Normally, we have a system with distinct primes p, q and N = p*q, with phi = (p-1)(q-1). We choose e such that gcd(e,phi) = 1 and calculate d = e^-1 mod phi.

I have two questions I've been trying to answer:

1) What goes wrong if we choose e such that gcd(e,phi) != 1

and

2) What happens if p,q aren't distinct

I've put my answers below, let me know if you agree:

--

1) If gcd(e,phi) != 1, we have two problems. First, and most obviously, we can't compute d = e^1 mod phi because computing multiplicative inverses using algorithms such as the extended Euclidean algorithm only works if e and phi are coprime. Secondly, if Alice for example wants to send a message to Bob, if Bob chose e incorrectly it becomes possible that two plaintext messages Alice sends can result in the same ciphertext, making encryption ambiguous. For instance, say we have p=5, q=13 so N=65 and phi = (5-1)(13-1) = 48. Say Bob chooses e=3 and publishes his key (N,e) = (65,3). Now, say Alice wants to encode the plaintexts m=2 and m=32. She uses the function E(n,e) = m^e mod N. Then she gets

For 2: 2^3 mod 65 = 8
For 32: 32^3 mod 65 = 8

So two (or more) plaintexts can yield the same ciphertext and the system breaks.

--

2) If Bob chooses p,q such that they are not distinct, then p=q. This has two obvious problems. First off, the system is no longer secure. If some adversary, Eve, wishes to break the system and knows how Bob chooses p=q, then she can do so easily. If Bob chooses p,q such that p and q are primes and p=q, then N=p*q=p*p=p^2, and phi = (p-1)^2. To break the system, all Eve has to do is take sqrt(N) to find both p and q (since p=q). Then she can calculate (p-1)^2 to find phi. Then, since Bob publicly publishes the key (N,e), Eve can calculate d=e^1 mod phi to find Bob's private key. Then, any messages Alice sends to Bob can be decrypted by Eve using Bob's decryption function which is no longer known only by Bob.
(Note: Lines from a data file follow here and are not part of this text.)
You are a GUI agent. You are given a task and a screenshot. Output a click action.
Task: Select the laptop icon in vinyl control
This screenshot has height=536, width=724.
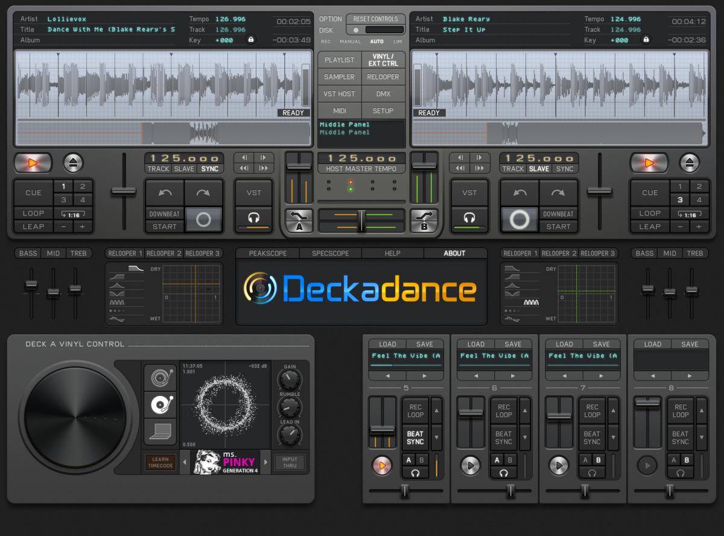pyautogui.click(x=160, y=431)
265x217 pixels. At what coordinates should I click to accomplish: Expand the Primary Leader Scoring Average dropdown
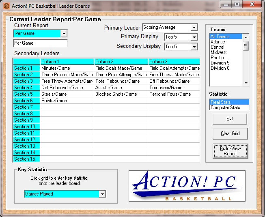pyautogui.click(x=194, y=28)
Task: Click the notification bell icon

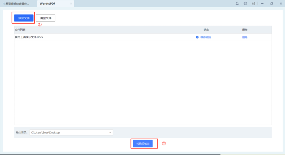Action: tap(237, 3)
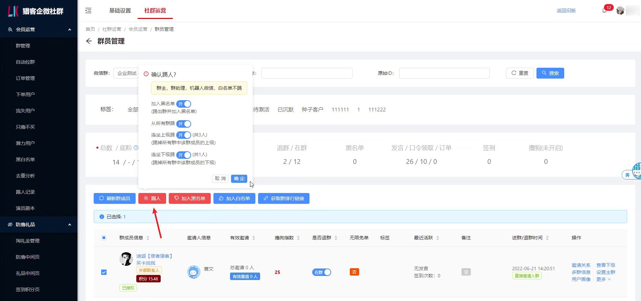This screenshot has height=301, width=641.
Task: Toggle the 连坐上级踢 switch
Action: (184, 135)
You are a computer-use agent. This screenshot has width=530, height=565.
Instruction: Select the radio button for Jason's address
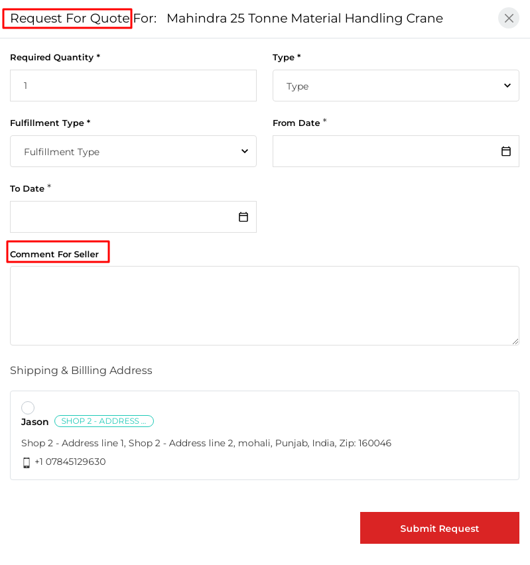[x=28, y=408]
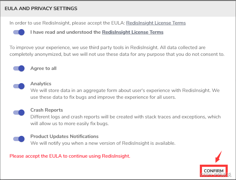236x180 pixels.
Task: Click the CONFIRM button
Action: pos(214,171)
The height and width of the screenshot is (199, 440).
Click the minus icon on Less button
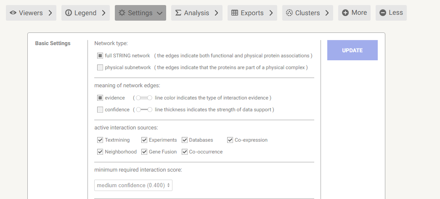(x=383, y=13)
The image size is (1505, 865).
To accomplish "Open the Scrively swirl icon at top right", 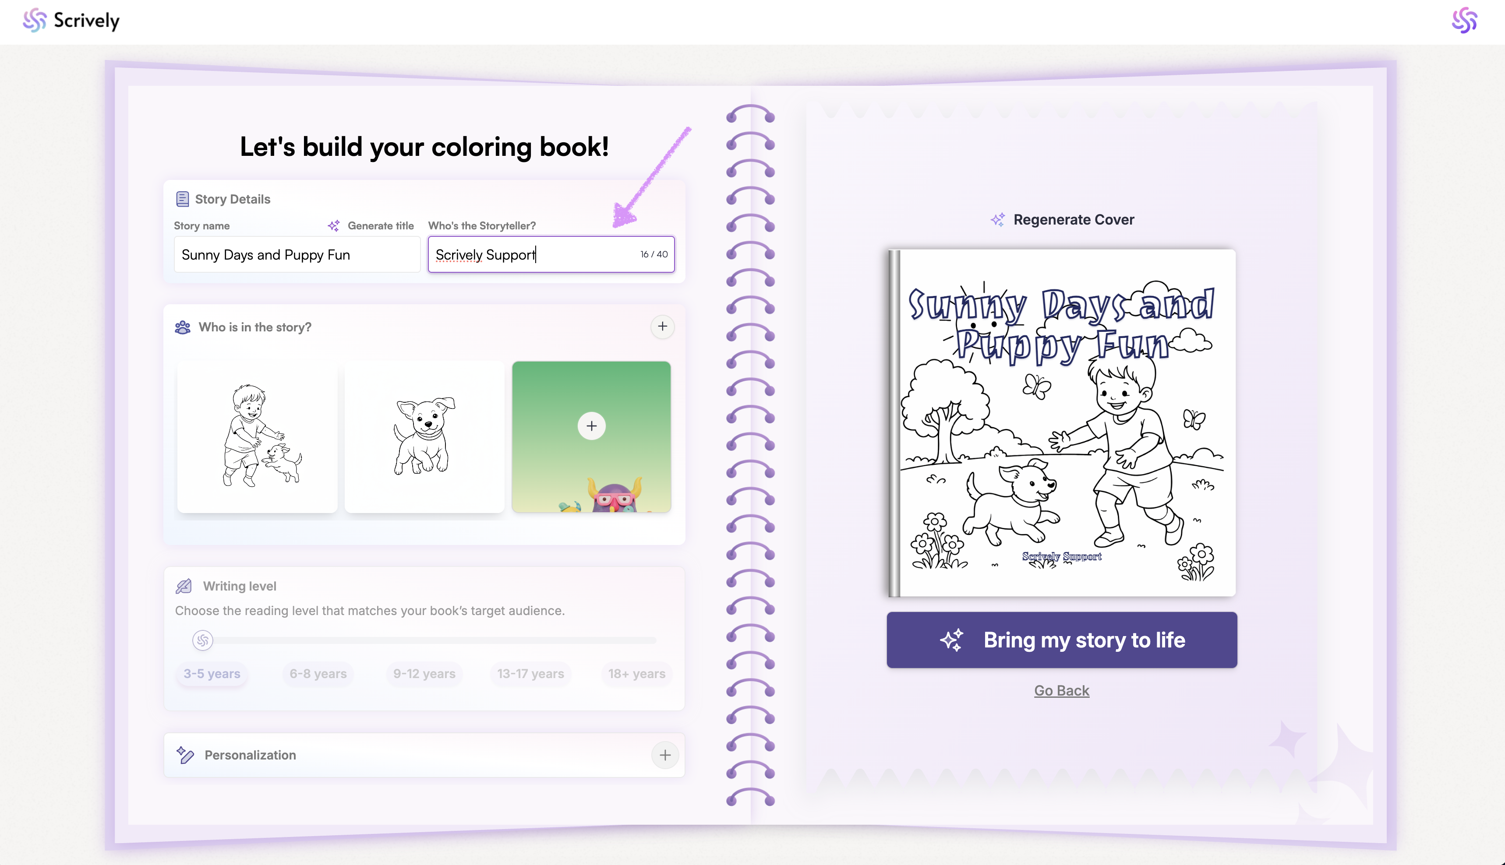I will [x=1464, y=21].
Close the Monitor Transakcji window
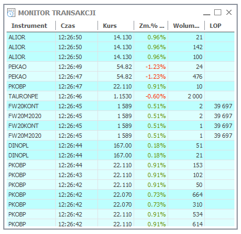This screenshot has height=234, width=241. click(x=229, y=13)
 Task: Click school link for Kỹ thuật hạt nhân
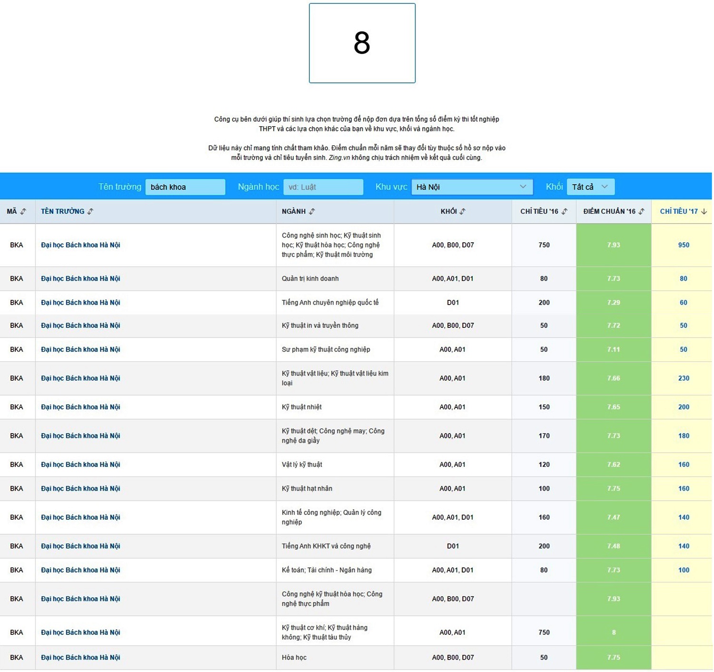point(80,489)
Another problem is this breaks the system in that decryption of some messages do not return the original message. Consider p=5, q=5 and N=25, phi=(5-1)^2 = 16. Bob chooses e=3 which is OK since gcd(3,16) = 1. Then Bob publishes the public key (25,3) and calculates his private key d= 3^-1 mod 16 = 11. Now let's say Alice sends the message "2" and encrypts it as:

2^3 mod 25 = 8. So she sends the ciphertext 8 to Bob. Bob then decrypts by calculating 8^11 mod 25 which should return 2, but in fact 8^11 mod 25 = 17 so encryption and decryption do not work as intended in this case.

--

That's about as far as I've gotten. I'm not sure about my logic in some of them, especially in the second question. Let me know if you see anything wrong, I'll gladly donate some fg for help.